Your assignment: Taking the line with "Where should I" as the first, copy every line through the end of the records below exactly. Do not include pictures.

═══ Record extracts

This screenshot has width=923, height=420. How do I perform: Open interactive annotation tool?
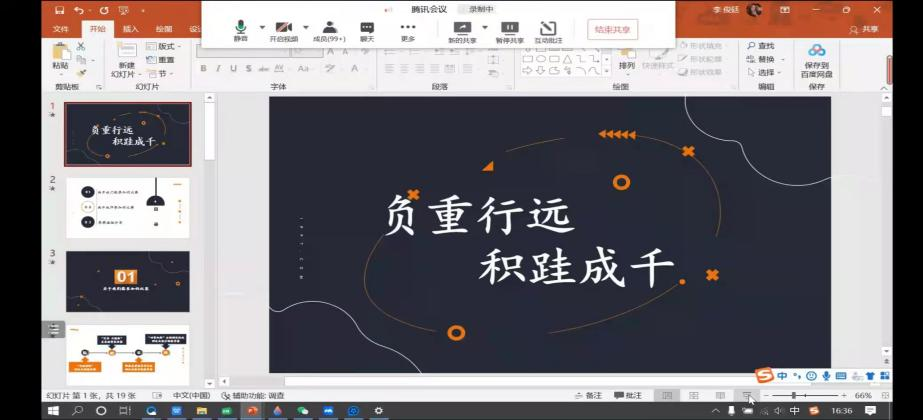pyautogui.click(x=547, y=30)
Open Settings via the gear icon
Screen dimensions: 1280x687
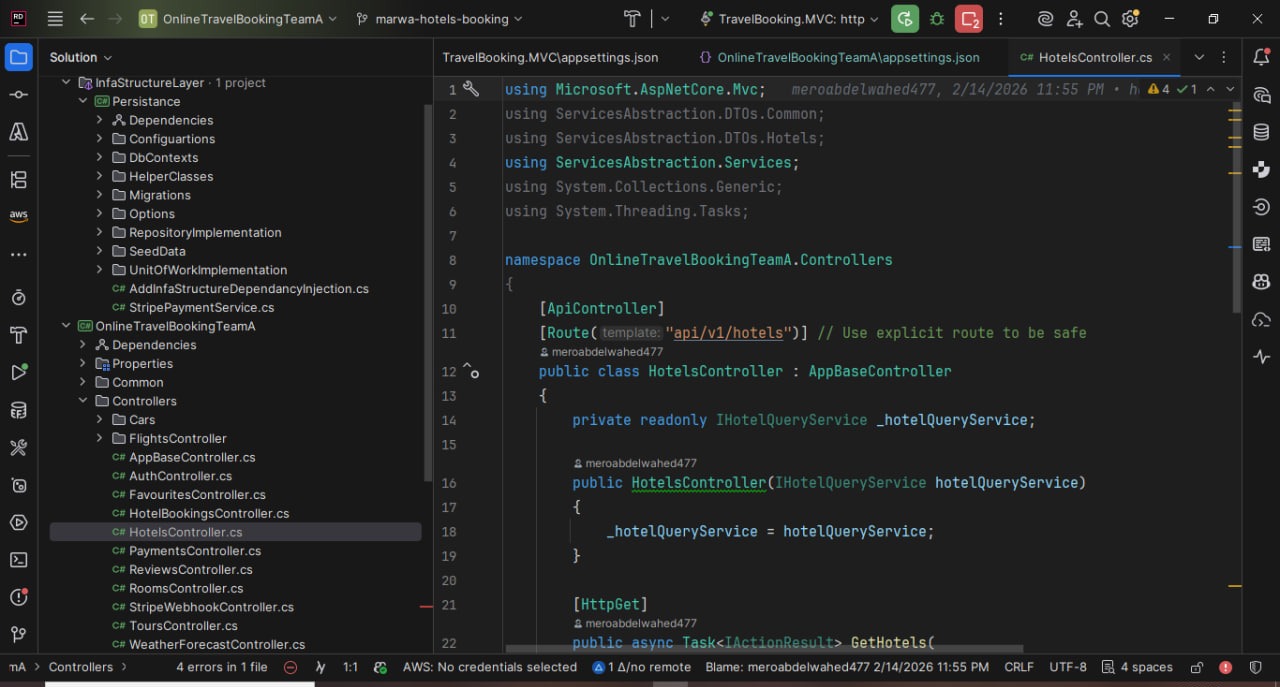click(1130, 18)
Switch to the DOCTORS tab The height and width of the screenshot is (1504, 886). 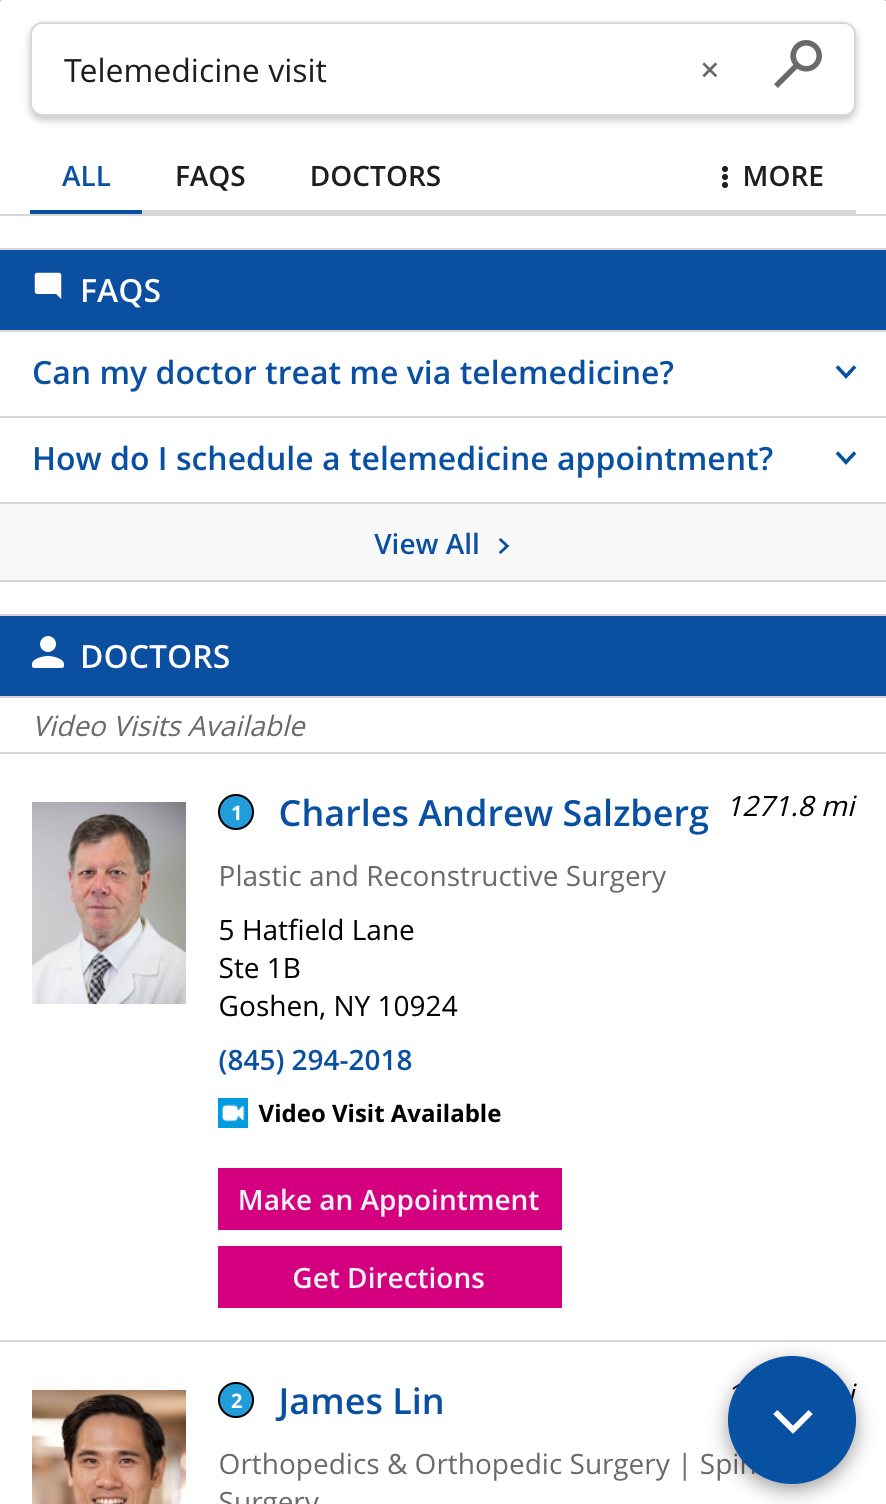tap(375, 176)
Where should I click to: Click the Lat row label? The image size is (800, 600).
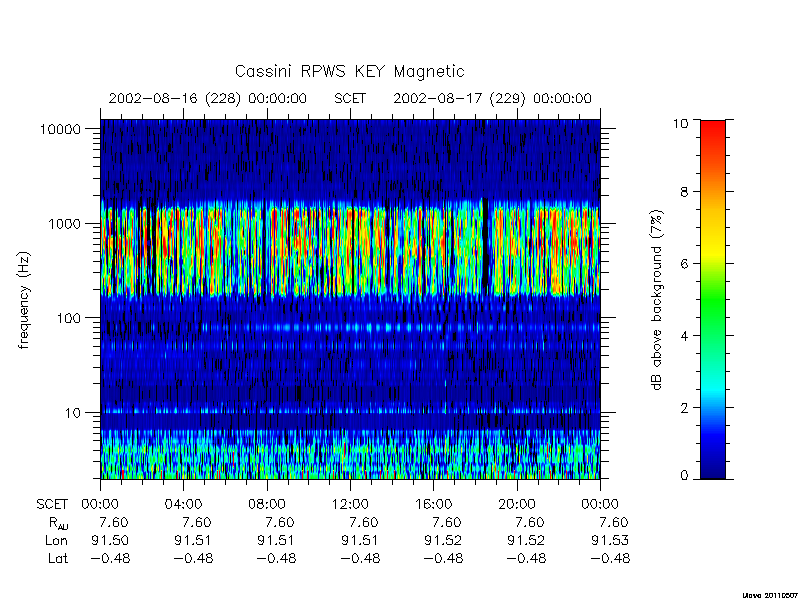coord(58,559)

══════

Task output:
Where should I click to: Click the Lat row label? The image size is (800, 600).
coord(58,559)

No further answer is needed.